Este texto evangélico forma parte de los preciosos relatos que van describiendo la situación de los amigos de Jesús ante su muerte: huida, desconcierto, miedo, desconfianza frente a los primeros rumores que comentan que está vivo.
En esa situación desolada de los suyos, se va entretejiendo la presencia del Resucitado que, con enorme ternura y paciencia, se les va haciendo presente y tangible en el huerto del sepulcro, en la casa donde se encierran, en el camino.
En la escena que describe el evangelio que hemos escuchado, a pesar del anochecer, de la cerrazón de los discípulos, de su miedo, Jesús Resucitado se cuela en medio de ellos. Les saluda con la paz, se identifica con sus manos y costado heridos pero restañados y luminosos, y exhala sobre ellos su propio Espíritu que les perdona y prepara para ser multiplicadores del perdón.
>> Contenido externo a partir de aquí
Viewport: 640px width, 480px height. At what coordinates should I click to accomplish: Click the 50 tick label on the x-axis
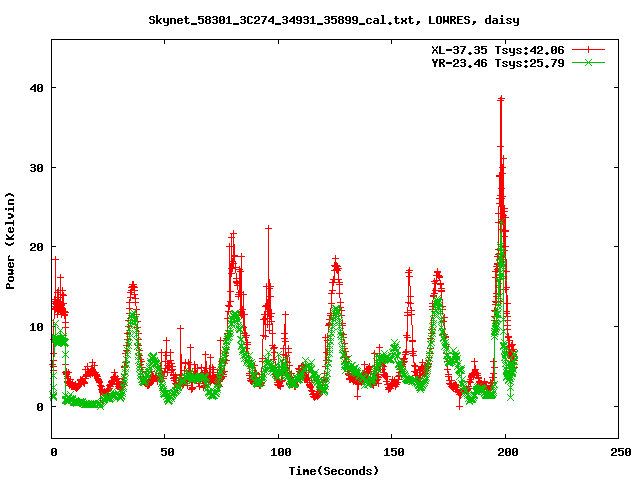pyautogui.click(x=166, y=452)
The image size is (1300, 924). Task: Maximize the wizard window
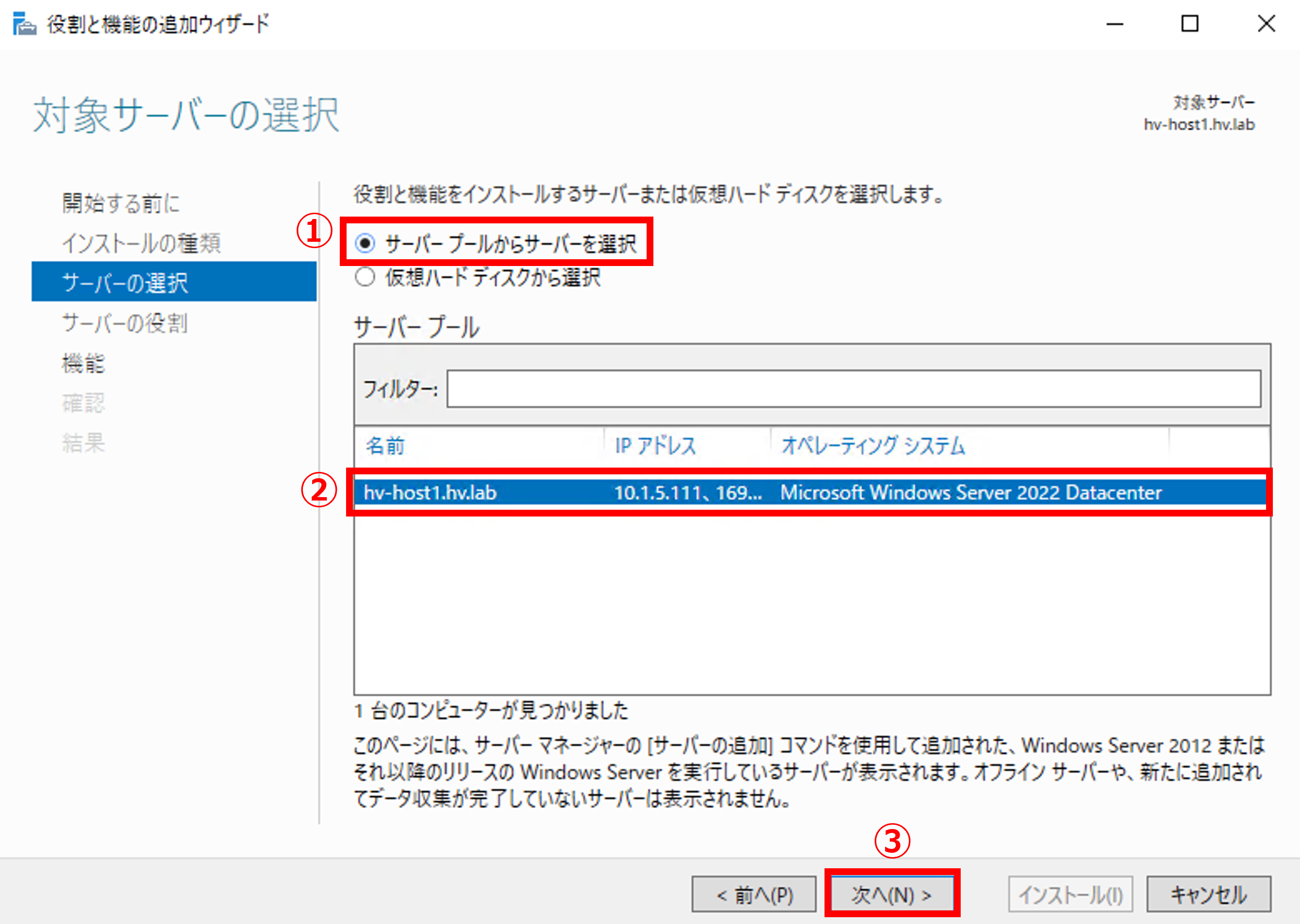[x=1189, y=24]
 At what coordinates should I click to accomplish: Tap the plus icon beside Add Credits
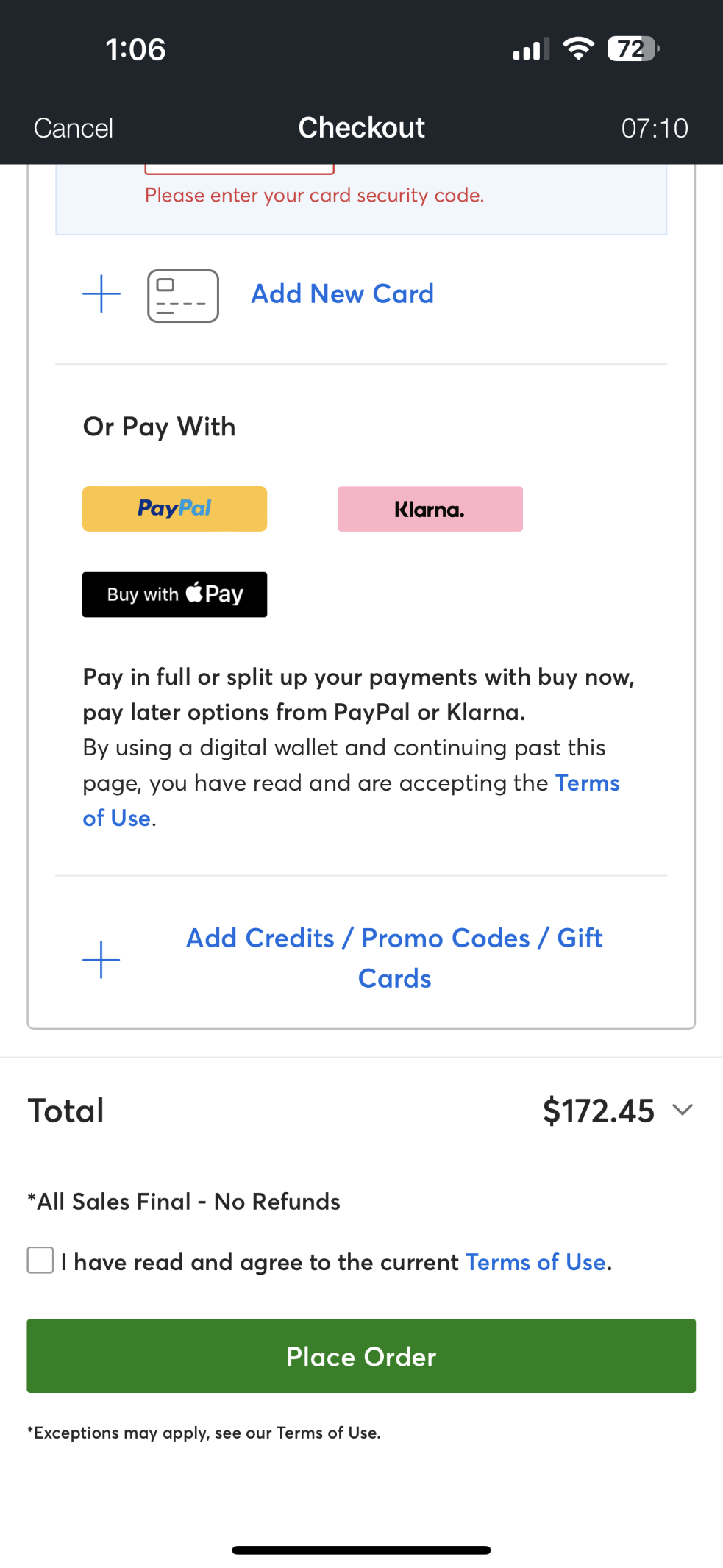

Nosotros nos reconocemos en esas historias familiares de los primeros discípulos de Jesús. Vivimos tiempos de miedo a aparecer como creyentes, de encerramiento en nuestros grupos de referencia, a la defensiva. El Resucitado se nos cuela dentro traspasando nuestra cerrazón. Nos transparenta las señales de sus manos y costado heridos, pero transfigurados. Nos regala sus dones más preciados: la paz del que ha vencido al mundo y a la muerte; su Espíritu, principio vital que hacerevivir como la savia primaveral e impulsa a salir y dar testimonio del Resucitado; el perdón en la comunidad que anima a comenzar siempre de nuevo. Y así nos brota la alegría de sentir en medio de nosotros la presencia cálida del Señor, que sabe de dolor y muerte, pero ha resucitado. Para que nos llegue esta gracia, necesitamos facilitar resquicios, abrirnos a la esperanza.
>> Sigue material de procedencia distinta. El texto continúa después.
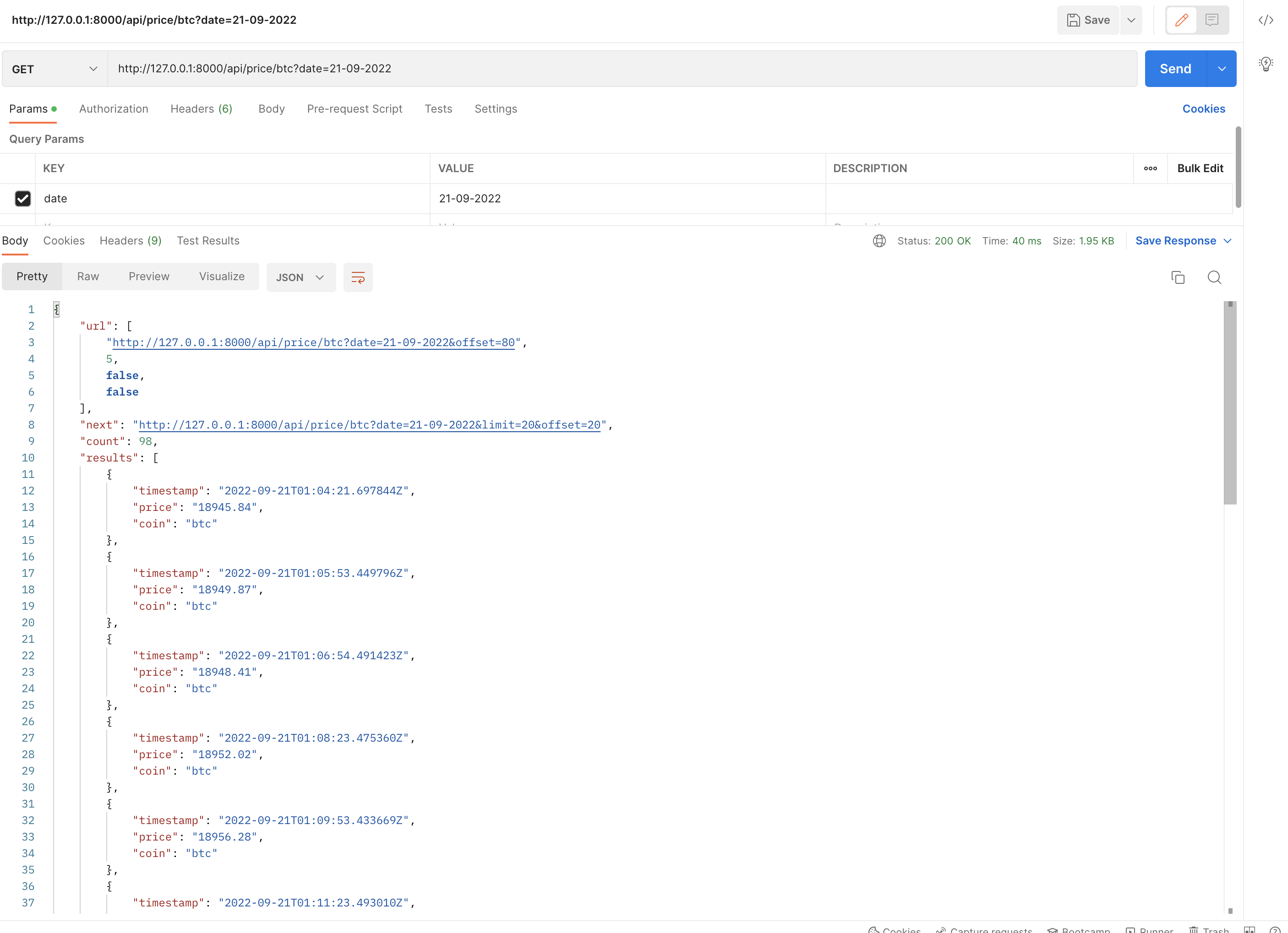Open the JSON format dropdown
Tomás es nuestro retrato, uno de los que convivió con Jesús, compartió su vida y su mesa, pero no estaba cuando se apareció Jesús al resto del grupo, y no se fió de su testimonio. Somos como él muy personalistas, tenemos que ver, comprobar. Hijos de una cultura materialista queremos tocar, palpar aunque sea lo más superficial; nos atamos al presente; nos distanciamos de la comunidad, nos cuesta soñar, dar margen a la intuición, a la confianza.
Pero el Señor sigue cercano, comprensivo, se cuela, se cruza en nuestros caminos, dialoga, se hace cargo, se deja tocar, da confianza. Jesús le invita a tocar sus manos y su costado para entrar en comunión con su carne y su muerte para recibir, en ese contacto, su misma gloria.
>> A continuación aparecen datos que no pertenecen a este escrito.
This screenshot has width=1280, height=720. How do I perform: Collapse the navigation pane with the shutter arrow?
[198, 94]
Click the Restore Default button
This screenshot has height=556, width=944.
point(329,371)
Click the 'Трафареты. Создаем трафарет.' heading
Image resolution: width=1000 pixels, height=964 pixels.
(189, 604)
Al fin salimos del encierro, nos amos y confesamos “Señor mío y Dios mío”, y metemos vida, ilusión y empuje hacia lo nuevo en un mundo que se bloquea.
En el gesto de la comunión, el Resucitado se nos cuela dentro, hace cuerpo, carne con nuestros miedos, se amasa en nuestra debilidad, nos contagia su aliento, nos pacifica. Desde ese encuentro gozoso, quedamos reforzados para multiplicar los encuentros, salir al paso de otros desorientados, ahogados en el sufrimiento, que quisieran encontrarse con Jesús, pero no se fían de la Iglesia. Nuestros gestos de perdón, de hacernos pan bueno para muchos, de abrir nuestro corazón para que sea habitable para tantos envueltos en el frío de la soledad, les abrirán los ojos para descubrir al Resucitado que acompaña sus vidas.
El relato de este evangelio dibuja también las Eucaristías de las primeras comunidades de los discípulos del Señor que se reúnen el primer día de la semana, al anochecer, para compartir la mesa y hacer memoria de la vida y muerte del Resucitado. Toda comunidad cristiana se constituye alrededor del Jesús vivo, crucificado y resucitado que anima la vida y es la fuente de su fuerza y confianza. Así podremos reproducir la estampa de aquellos creyentes primeros que «pensaban y sentían lo mismo, lo poseían todo en común…., daban testimonio de la Resurrección… y eran mirados por Dios con mucho agrado» (Hech 4,32-35)
En esta Eucaristía también hacemos memoria de los seres queridos que se nos fueron en la muerte. Ellos han partido hacia el encuentro con el Resucitado. Él va a atravesar las puertas y ventanas de sus sentidos bloqueados por la muerte para colárseles en lo más profundo de su ser, para rehacerlos y transformar las heridas que les ha dejado la vida en huellas luminosas. Y al fin, al que han entrevisto muchas veces, a través de la fe oscura del camino, podrán abrazarse a sus pies confesando “Señor mío y Dios mío”, consumando así el encuentro definitivo deseado.